What is expected:
Return every line below exactly, leaving nothing out.

Collected data entries

══════════

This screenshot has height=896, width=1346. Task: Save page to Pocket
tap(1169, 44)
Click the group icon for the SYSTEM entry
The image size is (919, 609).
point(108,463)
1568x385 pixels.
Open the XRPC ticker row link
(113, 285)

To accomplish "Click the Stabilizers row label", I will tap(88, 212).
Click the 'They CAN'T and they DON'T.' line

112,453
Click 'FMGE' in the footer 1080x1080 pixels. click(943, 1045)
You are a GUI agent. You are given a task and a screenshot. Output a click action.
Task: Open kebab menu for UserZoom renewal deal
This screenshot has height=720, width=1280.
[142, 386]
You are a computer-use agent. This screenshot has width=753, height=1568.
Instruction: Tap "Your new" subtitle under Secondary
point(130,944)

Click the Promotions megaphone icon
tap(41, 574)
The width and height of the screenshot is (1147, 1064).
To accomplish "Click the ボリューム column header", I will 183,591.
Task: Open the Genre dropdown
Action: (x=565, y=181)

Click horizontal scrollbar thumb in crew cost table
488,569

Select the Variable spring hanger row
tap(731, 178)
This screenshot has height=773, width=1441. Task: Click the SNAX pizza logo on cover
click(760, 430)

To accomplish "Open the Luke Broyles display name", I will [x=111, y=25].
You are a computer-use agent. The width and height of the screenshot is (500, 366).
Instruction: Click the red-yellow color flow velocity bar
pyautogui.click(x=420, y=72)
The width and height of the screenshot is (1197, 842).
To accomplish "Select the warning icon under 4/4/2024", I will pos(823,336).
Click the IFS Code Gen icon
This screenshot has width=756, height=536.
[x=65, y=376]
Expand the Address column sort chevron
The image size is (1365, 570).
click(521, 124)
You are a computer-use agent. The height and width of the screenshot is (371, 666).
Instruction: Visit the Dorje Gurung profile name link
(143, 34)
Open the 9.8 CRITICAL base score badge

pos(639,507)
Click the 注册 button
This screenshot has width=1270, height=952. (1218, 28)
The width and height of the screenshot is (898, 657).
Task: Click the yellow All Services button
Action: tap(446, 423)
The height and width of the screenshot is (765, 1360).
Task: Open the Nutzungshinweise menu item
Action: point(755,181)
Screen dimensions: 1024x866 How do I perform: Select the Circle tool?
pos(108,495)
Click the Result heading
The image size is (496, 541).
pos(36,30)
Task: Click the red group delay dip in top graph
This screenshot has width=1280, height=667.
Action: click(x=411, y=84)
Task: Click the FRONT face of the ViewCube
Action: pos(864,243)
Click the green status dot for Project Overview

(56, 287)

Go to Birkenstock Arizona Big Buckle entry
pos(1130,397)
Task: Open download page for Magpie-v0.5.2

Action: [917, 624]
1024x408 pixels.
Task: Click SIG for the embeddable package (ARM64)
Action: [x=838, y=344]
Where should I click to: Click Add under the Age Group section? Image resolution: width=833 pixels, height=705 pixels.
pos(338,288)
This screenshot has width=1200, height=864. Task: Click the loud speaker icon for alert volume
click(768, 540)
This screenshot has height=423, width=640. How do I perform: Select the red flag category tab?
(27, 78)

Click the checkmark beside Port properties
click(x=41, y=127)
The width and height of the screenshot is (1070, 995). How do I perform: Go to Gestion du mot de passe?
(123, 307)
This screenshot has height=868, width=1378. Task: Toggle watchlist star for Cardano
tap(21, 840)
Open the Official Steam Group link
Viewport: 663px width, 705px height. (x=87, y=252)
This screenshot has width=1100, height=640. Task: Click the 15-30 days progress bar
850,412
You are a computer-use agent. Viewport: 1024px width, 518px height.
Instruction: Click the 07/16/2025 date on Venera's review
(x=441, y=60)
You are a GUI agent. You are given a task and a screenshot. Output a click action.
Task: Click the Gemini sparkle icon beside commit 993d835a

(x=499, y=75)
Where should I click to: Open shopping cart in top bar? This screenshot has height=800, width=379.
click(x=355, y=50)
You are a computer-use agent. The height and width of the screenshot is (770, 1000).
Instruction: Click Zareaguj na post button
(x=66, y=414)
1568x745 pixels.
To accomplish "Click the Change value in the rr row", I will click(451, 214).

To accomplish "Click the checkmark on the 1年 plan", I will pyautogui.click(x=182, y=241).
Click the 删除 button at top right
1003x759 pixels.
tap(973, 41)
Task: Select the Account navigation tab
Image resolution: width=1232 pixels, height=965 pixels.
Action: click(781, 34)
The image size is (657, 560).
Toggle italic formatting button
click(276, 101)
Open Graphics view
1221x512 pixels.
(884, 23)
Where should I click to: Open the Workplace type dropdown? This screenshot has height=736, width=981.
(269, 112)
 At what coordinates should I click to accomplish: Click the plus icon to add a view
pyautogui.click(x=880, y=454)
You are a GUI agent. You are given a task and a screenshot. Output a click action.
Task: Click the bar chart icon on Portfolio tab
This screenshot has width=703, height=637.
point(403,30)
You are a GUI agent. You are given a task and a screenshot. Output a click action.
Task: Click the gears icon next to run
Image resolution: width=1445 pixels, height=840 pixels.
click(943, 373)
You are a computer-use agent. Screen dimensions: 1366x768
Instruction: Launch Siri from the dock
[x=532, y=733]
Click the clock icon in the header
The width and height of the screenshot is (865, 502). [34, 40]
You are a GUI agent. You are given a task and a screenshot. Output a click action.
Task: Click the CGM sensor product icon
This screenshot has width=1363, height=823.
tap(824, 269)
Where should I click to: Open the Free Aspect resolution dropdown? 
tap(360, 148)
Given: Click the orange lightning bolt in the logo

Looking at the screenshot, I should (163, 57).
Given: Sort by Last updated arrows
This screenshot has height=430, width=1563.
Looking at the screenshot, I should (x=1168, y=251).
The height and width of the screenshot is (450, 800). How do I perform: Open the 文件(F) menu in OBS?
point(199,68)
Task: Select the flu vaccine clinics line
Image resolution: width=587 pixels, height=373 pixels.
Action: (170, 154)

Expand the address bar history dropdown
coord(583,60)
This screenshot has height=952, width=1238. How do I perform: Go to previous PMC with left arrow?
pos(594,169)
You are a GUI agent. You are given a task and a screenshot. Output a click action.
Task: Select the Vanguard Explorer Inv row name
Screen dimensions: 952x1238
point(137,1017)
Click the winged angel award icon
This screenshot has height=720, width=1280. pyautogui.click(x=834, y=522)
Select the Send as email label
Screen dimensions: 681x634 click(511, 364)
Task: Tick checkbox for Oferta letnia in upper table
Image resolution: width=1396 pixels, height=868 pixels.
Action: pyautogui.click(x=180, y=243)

══════════

Exercise solution:
This screenshot has height=896, width=1346. Task: Save page to Pocket
tap(1169, 44)
Click the group icon for the SYSTEM entry
The image size is (919, 609).
point(108,463)
1568x385 pixels.
Open the XRPC ticker row link
(113, 285)

To accomplish "Click the Stabilizers row label", I will tap(88, 212).
Click the 'They CAN'T and they DON'T.' line

112,453
Click 'FMGE' in the footer 1080x1080 pixels. click(943, 1045)
You are a GUI agent. You are given a task and a screenshot. Output a click action.
Task: Open kebab menu for UserZoom renewal deal
This screenshot has height=720, width=1280.
[142, 386]
You are a computer-use agent. This screenshot has width=753, height=1568.
Instruction: Tap "Your new" subtitle under Secondary
point(130,944)

Click the Promotions megaphone icon
tap(41, 574)
The width and height of the screenshot is (1147, 1064).
To accomplish "Click the ボリューム column header", I will 183,591.
Task: Open the Genre dropdown
Action: (x=565, y=181)

Click horizontal scrollbar thumb in crew cost table
488,569

Select the Variable spring hanger row
tap(731, 178)
This screenshot has height=773, width=1441. Task: Click the SNAX pizza logo on cover
click(760, 430)

To accomplish "Open the Luke Broyles display name", I will [x=111, y=25].
You are a computer-use agent. The width and height of the screenshot is (500, 366).
Instruction: Click the red-yellow color flow velocity bar
pyautogui.click(x=420, y=72)
The width and height of the screenshot is (1197, 842).
To accomplish "Select the warning icon under 4/4/2024", I will pos(823,336).
Click the IFS Code Gen icon
This screenshot has width=756, height=536.
[x=65, y=376]
Expand the Address column sort chevron
The image size is (1365, 570).
click(521, 124)
You are a computer-use agent. The height and width of the screenshot is (371, 666).
Instruction: Visit the Dorje Gurung profile name link
(143, 34)
Open the 9.8 CRITICAL base score badge

pos(639,507)
Click the 注册 button
This screenshot has width=1270, height=952. (1218, 28)
The width and height of the screenshot is (898, 657).
Task: Click the yellow All Services button
Action: tap(446, 423)
The height and width of the screenshot is (765, 1360).
Task: Open the Nutzungshinweise menu item
Action: point(755,181)
Screen dimensions: 1024x866 How do I perform: Select the Circle tool?
pos(108,495)
Click the Result heading
The image size is (496, 541).
pos(36,30)
Task: Click the red group delay dip in top graph
This screenshot has width=1280, height=667.
Action: click(x=411, y=84)
Task: Click the FRONT face of the ViewCube
Action: pos(864,243)
Click the green status dot for Project Overview

(56, 287)

Go to Birkenstock Arizona Big Buckle entry
pos(1130,397)
Task: Open download page for Magpie-v0.5.2

Action: [917, 624]
1024x408 pixels.
Task: Click SIG for the embeddable package (ARM64)
Action: [x=838, y=344]
Where should I click to: Click Add under the Age Group section? Image resolution: width=833 pixels, height=705 pixels.
pos(338,288)
This screenshot has width=1200, height=864. Task: Click the loud speaker icon for alert volume
click(768, 540)
This screenshot has height=423, width=640. How do I perform: Select the red flag category tab?
(27, 78)

Click the checkmark beside Port properties
click(x=41, y=127)
The width and height of the screenshot is (1070, 995). How do I perform: Go to Gestion du mot de passe?
(123, 307)
This screenshot has height=868, width=1378. Task: Toggle watchlist star for Cardano
tap(21, 840)
Open the Official Steam Group link
Viewport: 663px width, 705px height. (x=87, y=252)
This screenshot has width=1100, height=640. Task: Click the 15-30 days progress bar
850,412
You are a computer-use agent. Viewport: 1024px width, 518px height.
Instruction: Click the 07/16/2025 date on Venera's review
(x=441, y=60)
You are a GUI agent. You are given a task and a screenshot. Output a click action.
Task: Click the Gemini sparkle icon beside commit 993d835a

(x=499, y=75)
Where should I click to: Open shopping cart in top bar? This screenshot has height=800, width=379.
click(x=355, y=50)
You are a computer-use agent. The height and width of the screenshot is (770, 1000).
Instruction: Click Zareaguj na post button
(x=66, y=414)
1568x745 pixels.
To accomplish "Click the Change value in the rr row", I will click(451, 214).

To accomplish "Click the checkmark on the 1年 plan", I will pyautogui.click(x=182, y=241).
Click the 删除 button at top right
1003x759 pixels.
tap(973, 41)
Task: Select the Account navigation tab
Image resolution: width=1232 pixels, height=965 pixels.
Action: click(781, 34)
The image size is (657, 560).
Toggle italic formatting button
click(276, 101)
Open Graphics view
1221x512 pixels.
(884, 23)
Where should I click to: Open the Workplace type dropdown? This screenshot has height=736, width=981.
(269, 112)
 At what coordinates should I click to accomplish: Click the plus icon to add a view
pyautogui.click(x=880, y=454)
You are a GUI agent. You are given a task and a screenshot. Output a click action.
Task: Click the bar chart icon on Portfolio tab
This screenshot has width=703, height=637.
point(403,30)
You are a GUI agent. You are given a task and a screenshot. Output a click action.
Task: Click the gears icon next to run
Image resolution: width=1445 pixels, height=840 pixels.
click(943, 373)
You are a computer-use agent. Screen dimensions: 1366x768
Instruction: Launch Siri from the dock
[x=532, y=733]
Click the clock icon in the header
The width and height of the screenshot is (865, 502). [34, 40]
You are a GUI agent. You are given a task and a screenshot. Output a click action.
Task: Click the CGM sensor product icon
This screenshot has width=1363, height=823.
tap(824, 269)
Where should I click to: Open the Free Aspect resolution dropdown? 
tap(360, 148)
Given: Click the orange lightning bolt in the logo

Looking at the screenshot, I should (163, 57).
Given: Sort by Last updated arrows
This screenshot has height=430, width=1563.
Looking at the screenshot, I should (x=1168, y=251).
The height and width of the screenshot is (450, 800). How do I perform: Open the 文件(F) menu in OBS?
point(199,68)
Task: Select the flu vaccine clinics line
Image resolution: width=587 pixels, height=373 pixels.
Action: (170, 154)

Expand the address bar history dropdown
coord(583,60)
This screenshot has height=952, width=1238. How do I perform: Go to previous PMC with left arrow?
pos(594,169)
You are a GUI agent. You are given a task and a screenshot. Output a click action.
Task: Select the Vanguard Explorer Inv row name
Screen dimensions: 952x1238
point(137,1017)
Click the winged angel award icon
This screenshot has height=720, width=1280. pyautogui.click(x=834, y=522)
Select the Send as email label
Screen dimensions: 681x634 click(511, 364)
Task: Tick checkbox for Oferta letnia in upper table
Image resolution: width=1396 pixels, height=868 pixels.
Action: pyautogui.click(x=180, y=243)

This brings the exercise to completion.